* Task item: Check which lines of the entries that follow hold "computer", then give the number of those lines and nothing more.

-------------------------

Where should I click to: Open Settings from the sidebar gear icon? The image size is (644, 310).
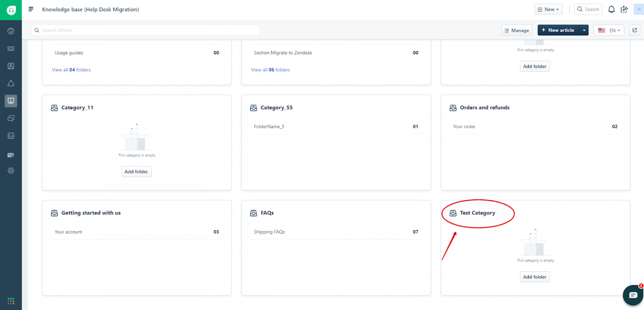(11, 170)
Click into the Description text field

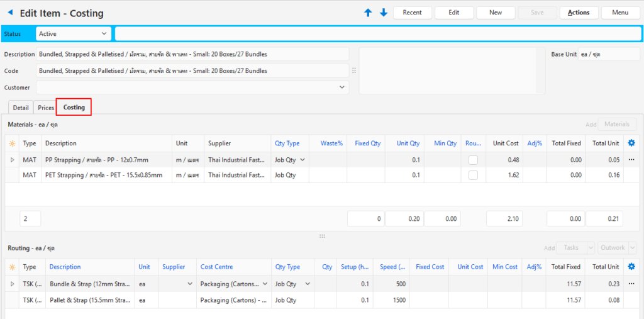pyautogui.click(x=192, y=54)
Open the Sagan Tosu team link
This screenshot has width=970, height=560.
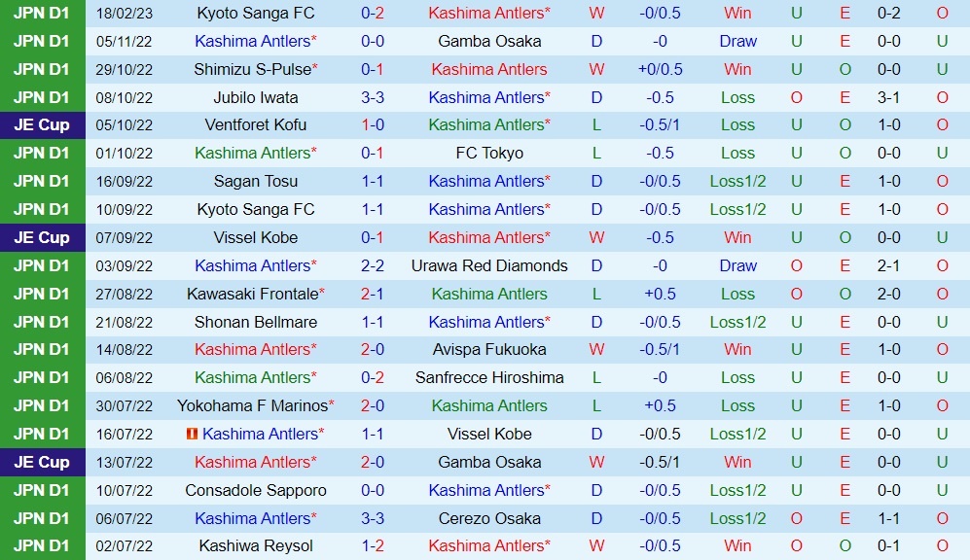(256, 181)
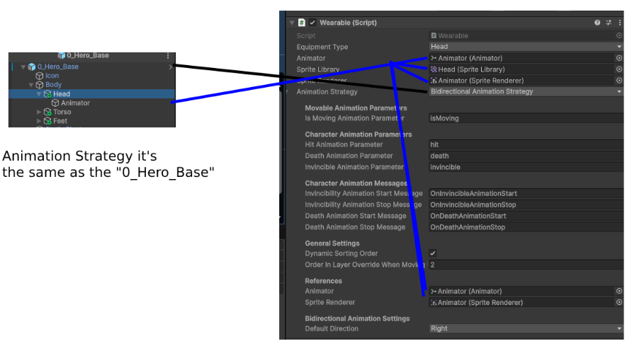Open object picker for References Sprite Renderer
The width and height of the screenshot is (644, 346).
[x=618, y=302]
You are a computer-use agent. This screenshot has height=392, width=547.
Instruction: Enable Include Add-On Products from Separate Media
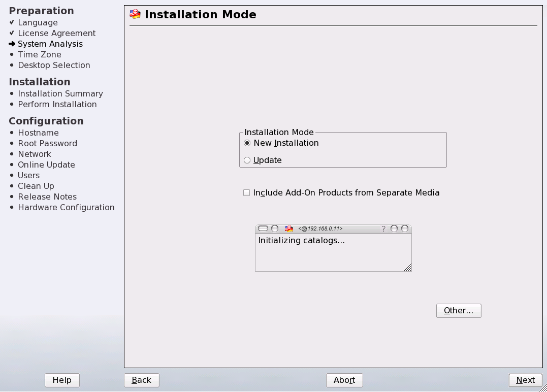click(247, 193)
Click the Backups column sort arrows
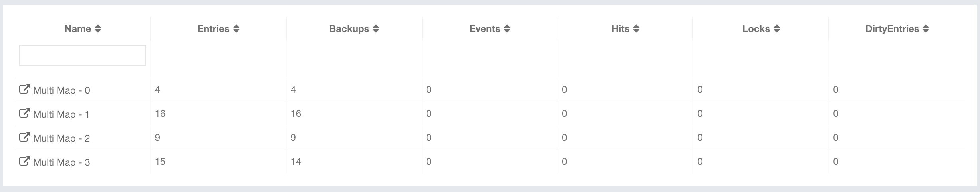This screenshot has height=192, width=980. point(376,29)
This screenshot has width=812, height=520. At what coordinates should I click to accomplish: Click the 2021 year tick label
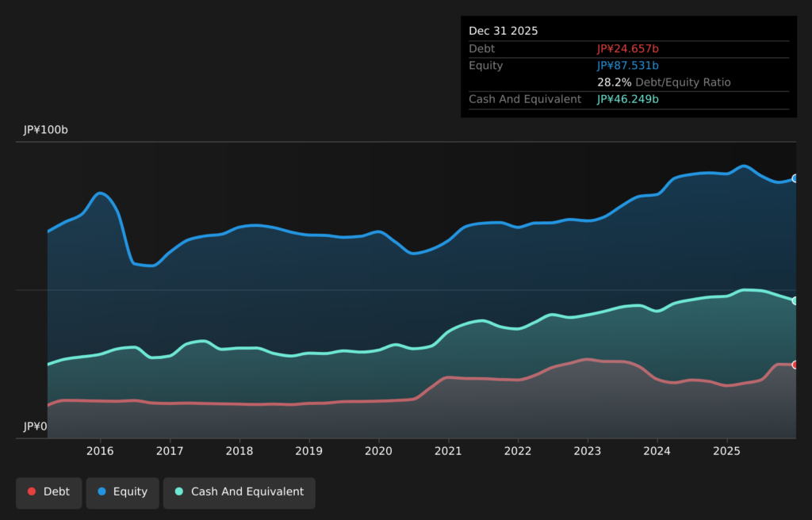click(x=448, y=451)
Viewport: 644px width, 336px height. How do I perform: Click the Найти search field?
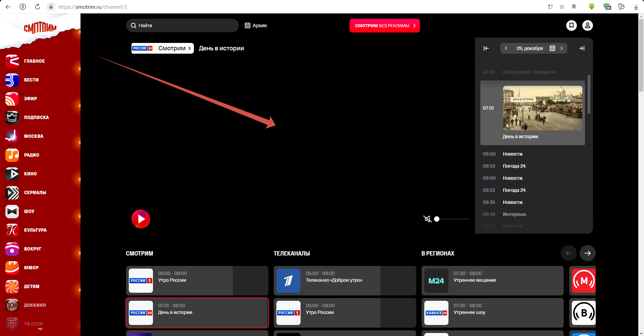[x=182, y=25]
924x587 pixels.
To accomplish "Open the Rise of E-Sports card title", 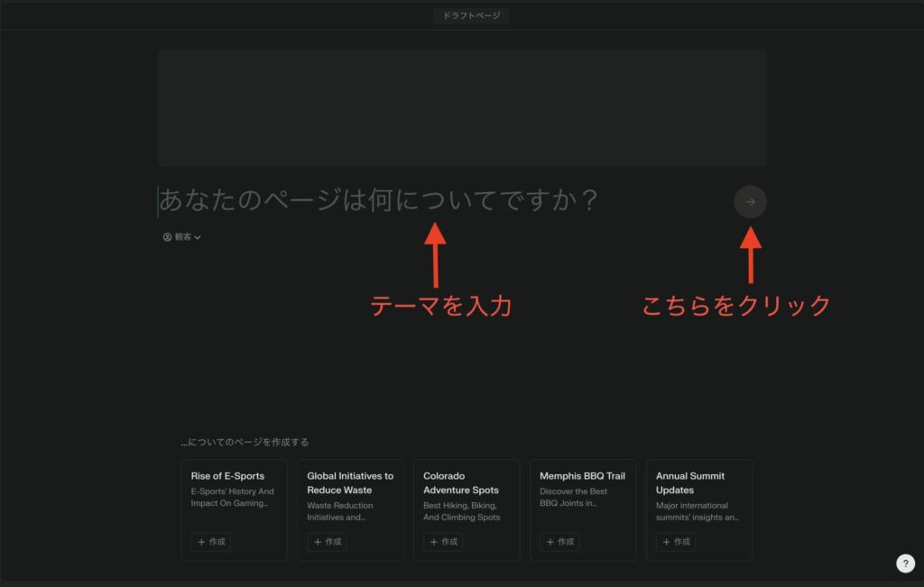I will (227, 476).
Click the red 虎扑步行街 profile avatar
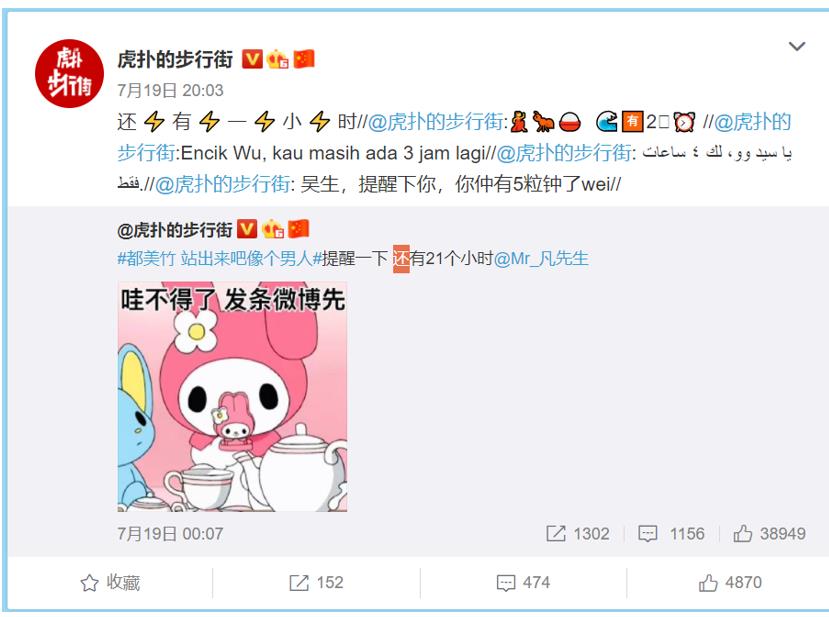 (69, 73)
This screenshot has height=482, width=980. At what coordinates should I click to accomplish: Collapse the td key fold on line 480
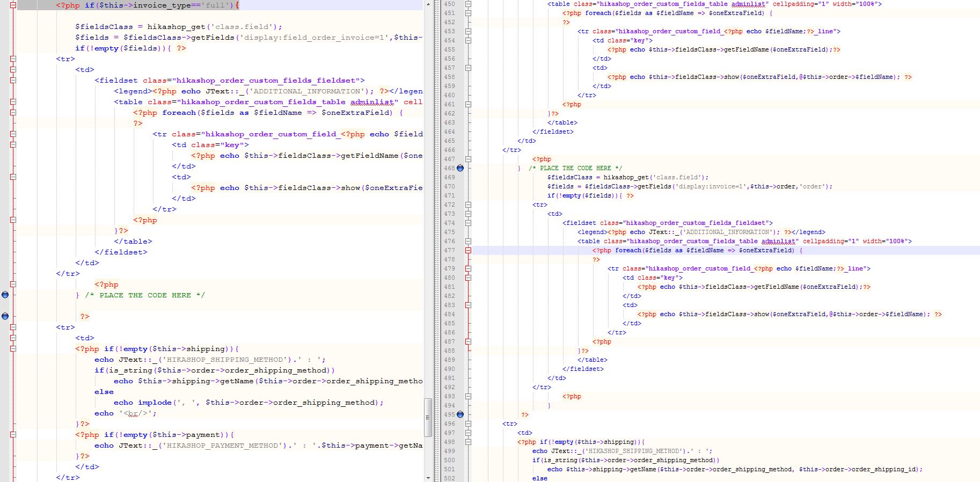[468, 277]
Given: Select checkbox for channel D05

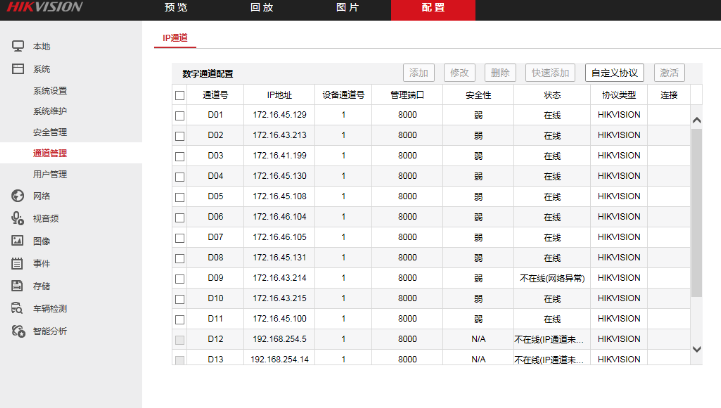Looking at the screenshot, I should point(180,197).
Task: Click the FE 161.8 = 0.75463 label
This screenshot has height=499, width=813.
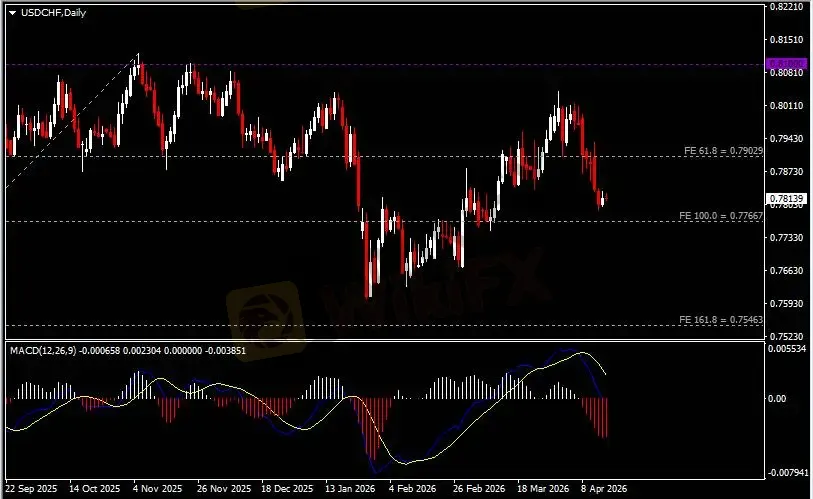Action: (721, 319)
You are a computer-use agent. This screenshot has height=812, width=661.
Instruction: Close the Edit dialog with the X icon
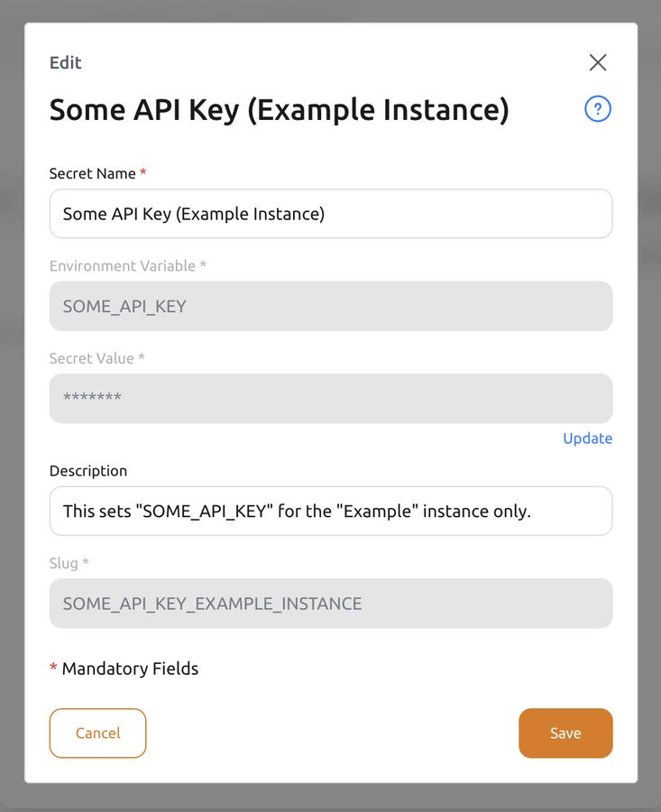click(x=598, y=62)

-------------------------

* Task answer: 2